The idea is shown in Figure 1, where the cumulative galaxy mass function from SDSS-GALEX is plotted for different redshifts (times), from z = 0.1 to z = 3.5 (curves from top to bottom: as time goes by and stars are born, the stellar galaxy mass increases). In practice, the four curves show, for each redshift, the average number of galaxies in a cube of 1 Mpc whose mass is bigger than that reported in the x-axis. As highlighted by the dashed vertical line, the local Milky Way analogues (stellar mass ~ 5*1010 Msun) have a number density of 1/1000 Mpc-3 in the present-day Universe.In practice, requiring that progenitor and descendant galaxies share the same comoving number density means drawing a horizontal line like the red one on a plot like this. In this way, the stellar mass of the progenitors of the local Milky Way analogues can be determined at various redshifts, and the mass evolution of these galaxies can be inferred.Having done this, the authors look at the available data from big surveys and, for each redshift, they select galaxies in mass bins (±0.1dex) centered on the mass of the progenitors of the local Milky Way analogues at that redshift. That is: they pinpoint the forefathers of galaxies with the mass of the Milky Way all the way from z ~ 2.5 to the present. Both redshifts and stellar masses are determined from deep photometric catalogs combined with spectra, as will be described in an up-coming paper (Skelton et al).Figure 2 shows a subset of the result of this procedure: only 90 galaxies (out of 361 selected galaxies) are shown, from redshift 0.25 to redshift 2.75, belonging to the 3D-HST and CANDELS surveys. At redshift z ~ 0.015, 10 galaxies (out of 40 selected galaxies) are shown from the SDSS. Looking at this beautiful image from right to left, we can appreciate the evolution and mass assembly of present-day Milky Way-like galaxies.

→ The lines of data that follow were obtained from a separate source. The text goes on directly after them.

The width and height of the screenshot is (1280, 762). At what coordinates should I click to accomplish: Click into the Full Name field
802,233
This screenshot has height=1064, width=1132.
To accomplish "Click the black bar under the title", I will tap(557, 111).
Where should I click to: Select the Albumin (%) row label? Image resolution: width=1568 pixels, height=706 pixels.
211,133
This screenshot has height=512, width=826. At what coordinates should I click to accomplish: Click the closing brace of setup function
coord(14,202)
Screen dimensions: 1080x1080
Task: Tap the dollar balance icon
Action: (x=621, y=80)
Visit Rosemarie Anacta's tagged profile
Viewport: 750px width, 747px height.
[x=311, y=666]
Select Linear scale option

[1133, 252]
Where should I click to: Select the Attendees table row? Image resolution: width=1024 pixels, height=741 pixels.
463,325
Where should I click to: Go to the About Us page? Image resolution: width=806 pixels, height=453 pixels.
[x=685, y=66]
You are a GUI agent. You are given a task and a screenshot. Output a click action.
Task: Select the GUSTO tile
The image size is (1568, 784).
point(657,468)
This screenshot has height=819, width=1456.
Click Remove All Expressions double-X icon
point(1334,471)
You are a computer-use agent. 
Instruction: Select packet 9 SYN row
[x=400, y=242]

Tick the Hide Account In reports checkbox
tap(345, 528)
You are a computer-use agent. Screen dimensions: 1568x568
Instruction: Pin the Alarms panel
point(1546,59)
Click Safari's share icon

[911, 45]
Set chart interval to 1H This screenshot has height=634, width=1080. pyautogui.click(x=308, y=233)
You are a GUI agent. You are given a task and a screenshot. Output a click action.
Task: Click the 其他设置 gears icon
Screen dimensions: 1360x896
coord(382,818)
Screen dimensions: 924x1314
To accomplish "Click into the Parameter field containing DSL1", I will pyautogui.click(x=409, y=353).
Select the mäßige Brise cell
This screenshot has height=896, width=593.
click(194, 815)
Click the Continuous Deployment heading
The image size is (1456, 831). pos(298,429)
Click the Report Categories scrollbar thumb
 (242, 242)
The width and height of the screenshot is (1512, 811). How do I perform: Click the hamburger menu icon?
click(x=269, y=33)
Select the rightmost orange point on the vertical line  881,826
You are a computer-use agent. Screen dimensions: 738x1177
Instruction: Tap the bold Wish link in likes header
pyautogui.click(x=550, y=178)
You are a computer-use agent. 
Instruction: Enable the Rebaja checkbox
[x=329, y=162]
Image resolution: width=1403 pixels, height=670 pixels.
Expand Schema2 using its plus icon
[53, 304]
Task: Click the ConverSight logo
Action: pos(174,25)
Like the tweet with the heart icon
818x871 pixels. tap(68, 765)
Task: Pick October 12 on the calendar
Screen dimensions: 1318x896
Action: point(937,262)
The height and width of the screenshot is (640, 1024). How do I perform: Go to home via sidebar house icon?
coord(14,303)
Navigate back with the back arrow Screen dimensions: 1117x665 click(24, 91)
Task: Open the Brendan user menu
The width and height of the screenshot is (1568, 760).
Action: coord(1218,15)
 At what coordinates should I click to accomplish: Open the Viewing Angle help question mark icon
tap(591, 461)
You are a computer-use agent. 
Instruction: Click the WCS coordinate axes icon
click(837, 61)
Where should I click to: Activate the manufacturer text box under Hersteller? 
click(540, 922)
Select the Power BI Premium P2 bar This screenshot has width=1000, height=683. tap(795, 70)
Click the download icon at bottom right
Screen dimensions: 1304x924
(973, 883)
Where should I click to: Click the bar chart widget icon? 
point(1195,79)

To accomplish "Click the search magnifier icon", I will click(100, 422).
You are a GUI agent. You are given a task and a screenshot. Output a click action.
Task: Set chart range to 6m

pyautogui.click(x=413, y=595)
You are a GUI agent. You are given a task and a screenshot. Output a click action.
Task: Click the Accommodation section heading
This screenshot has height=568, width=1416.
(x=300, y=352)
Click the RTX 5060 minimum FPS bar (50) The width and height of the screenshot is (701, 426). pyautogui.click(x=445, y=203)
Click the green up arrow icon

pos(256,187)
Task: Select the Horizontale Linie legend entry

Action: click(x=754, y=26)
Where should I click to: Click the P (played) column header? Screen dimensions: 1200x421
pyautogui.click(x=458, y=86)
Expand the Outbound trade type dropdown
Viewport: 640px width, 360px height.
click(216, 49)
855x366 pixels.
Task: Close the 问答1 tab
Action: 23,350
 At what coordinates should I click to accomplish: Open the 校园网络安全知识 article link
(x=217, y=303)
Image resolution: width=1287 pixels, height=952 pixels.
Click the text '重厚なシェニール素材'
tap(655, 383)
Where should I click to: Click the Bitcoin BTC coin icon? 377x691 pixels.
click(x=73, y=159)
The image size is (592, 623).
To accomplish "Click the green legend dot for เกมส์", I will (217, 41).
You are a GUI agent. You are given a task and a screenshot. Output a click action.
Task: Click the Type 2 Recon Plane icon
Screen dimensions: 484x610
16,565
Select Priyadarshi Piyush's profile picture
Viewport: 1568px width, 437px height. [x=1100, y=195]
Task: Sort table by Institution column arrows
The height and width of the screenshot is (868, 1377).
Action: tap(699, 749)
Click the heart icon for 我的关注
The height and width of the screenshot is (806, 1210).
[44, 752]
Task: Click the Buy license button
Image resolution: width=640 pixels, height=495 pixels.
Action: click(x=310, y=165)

Since the images of galaxies in Figure 2 were scaled to a common physical scale, and their colors can also be directly compared, it is immediate to see that, as time goes by, galaxies become redder, due to a slow-down of their star formation rate, and brighter, due to the stellar mass assembly.Moreover, Figure 2 illustrates the main point of the Letter: in Milky Way-like galaxies, bulges formed in locksteps with disks between z ~ 2.5 and z ~ 1. At high redshift, there is no evidence of a “naked bulge”, i.e. a bulge without a disk, around which the disk assembled later in cosmic history. The growth of the central regions gradually stopped after z~1, and only the outer regions of spirals continued to build up.This result is quantified in the rest of the letter, where the authors study the evolution of surface density profiles and structural parameters (effective radius, Sersic index) of the selected galaxies, their mass growth at different radii, and finally their star formation history.On the whole, their findings support a formation scenario for Milky Way-like galaxies in which most of the mass growth took place in a uniform way, with galaxies increasing their mass at approximately the same rate at all radii. In practice, an inside-out scenario in which bulges are fully assembled before the disk is and the outer parts are build later, similar to the assembly history of massive elliptical galaxies, seems inconsistent with the observational data. Alternative formation models in which bulges and disk form together, e.g. via bar instabilities or migration of star-forming clumps in unstable disks, are more likely to be correct.